糧道とは、軍隊の食料を味方の土地から補給するための道です。これを切断されると兵士たちの食べ物がなくなるため、退却せざるを得なくなります。軍隊もあらかじめ大量の食料を運んでいますから、糧道が切断されても数週間、部隊によっては数ヶ月持ちこたえることもできますが、続きの食料が入手できないと分かった兵士たちが混乱を起こす場合もあります。もちろんマーブル家が兵糧切れで黙って退却するとは思えませんし、糧道にもそれなりの備えをしているでしょうから、糧道を分断する部隊にも力が求められます。最悪の場合、あの4人をまとめて相手しなければいけないことにもなるでしょう。

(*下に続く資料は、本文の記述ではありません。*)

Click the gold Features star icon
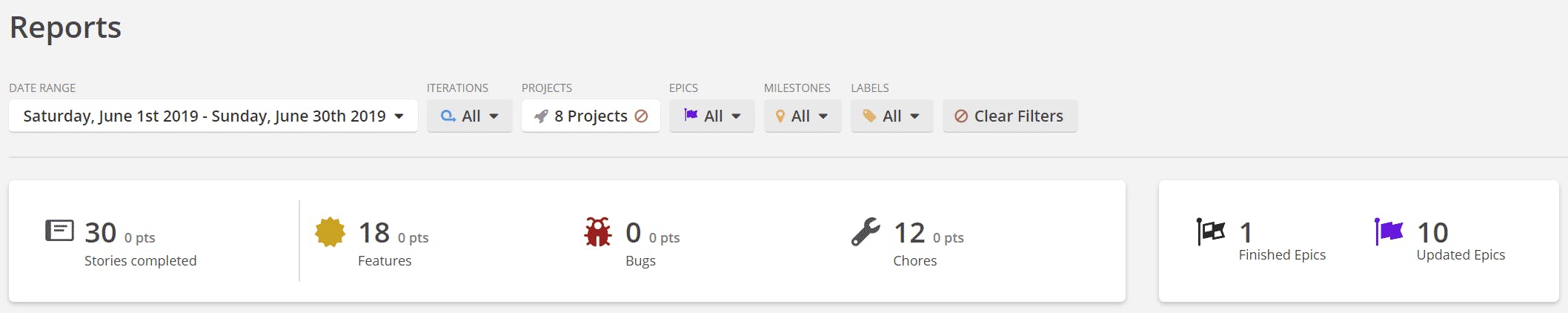The width and height of the screenshot is (1568, 313). (330, 232)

「‥‥アリサは今、心の病気で部屋に閉じこもっている。使える状態ではない」

「‥‥そうでしたね」


ソフィーは目を伏せ、ため息をつきます。


◆ ◆ ◆


ハギスは自分の部屋で、もふっとベッドに入っていました。

明日から戦争です。籠城になるのですが、王族であるハギスに長城の城壁に登る任務はなく、食料運搬など後方支援がメインです。それでも、戦争に参加するということに一抹の不安を感じます。


「‥大丈夫なの、くっすり寝れば問題ないなの‥」


自分に言い聞かせるように、ハギスはころっと体の向きを変えます。

その時、トントンとドアのノック音がします。

この叩き方は、ヴァルギスです。


「どうしたなの、姉さん?」


ハギスが返事するとノック音は止み、ゆっくりとドアが開きます。

ヴァルギスが、自分の枕を持って入ってきます。


「ハギス、今夜は一緒に寝たい」

「‥‥分かったなの」


ハギスは自分の体をベッドの橋に動かして、もう1人分のスペースを作ります。

ヴァルギスはそこに枕を置いて入ってきます。

と、ハギスがなぜか嬉しそうににこにこ笑っているのに、ヴァルギスは気づきます。


「なぜ笑っている?」

「ううん、嬉しいの。姉さんと一緒に寝られるの、久しぶりなの‥」

「ああ、前は何年前だったかな」


前は時々一緒に寝ていましたが、いつしか寝なくなってしまっていました。

特にきっかけがあったというわけでもなく、自然に。


「寂しかったか?」


ヴァルギスが尋ねると、ハギスはにっこり、大きくうなずきます。ヴァルギスはそんなハギスの頭をなでます。温かい体温が、髪の毛越しに伝わってきます。